If merging is performed in this way, all of the .deps/ entries will come after all the source files. I don't expect this will break anything (in fact, it makes the output of unzip -l easier to read), but it will require adding a small workaround to ensure that directory entries are listed appropriately (the .deps/ dir will need to be created at the very end of the "source-only" zip).

Ok, this all seems to work great and the resulting zip is generated in several hundred milliseconds, which rocks. I've been transferring more functionality from .zip_entry_for_file(), like making sure the modification times are taken from the file on disk. (https://github.com/cosmicexplorer/medusa-zip)

Really notably, I've actually switched the default mechanism for zipping up source files to run entirely synchronously, so I can focus on the compatibility part. The parallel approach is absolutely still useful, but the speedup I care about is coming from merging those intermediate zips for all 3rdparty dists.

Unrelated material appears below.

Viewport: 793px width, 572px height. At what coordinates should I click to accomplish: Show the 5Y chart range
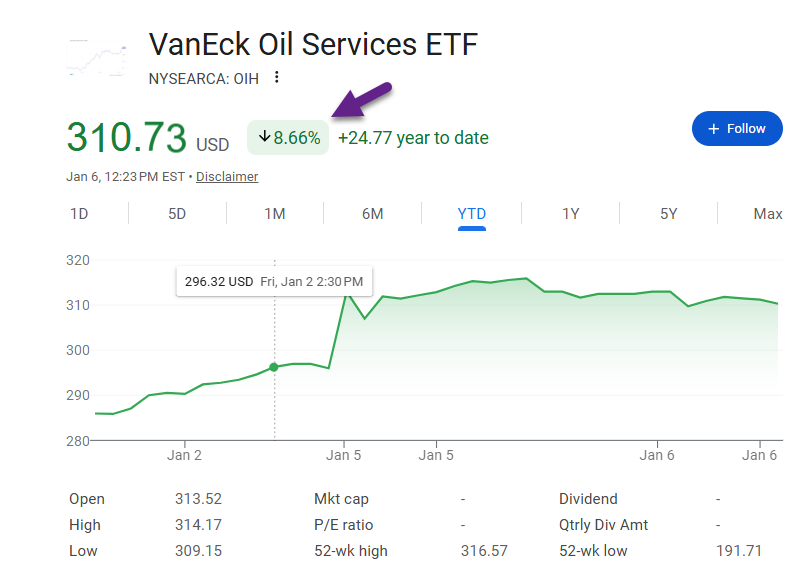pyautogui.click(x=668, y=214)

Once the file perms and mtime are done correctly, I'm going to fix up the generation of intermediate zips for dists so that it's done as part of the parallel InstallRequest jobs (the caching is currently performed when ._add_dist_dir() is called). (It would probably be better to make the generation of the intermediate zip into its own parallel job at some point, though.) After that, I think it'll be ready for review.

I'm not sure exactly how we would incorporate a rust tool into the pex build; I looked at the great tooling we have for vendored code, but that seems very python-specific. @jsirois what format would be most useful for pex to consume a rust tool with? It works great as a subprocess.

See #2175 for an initial implementation.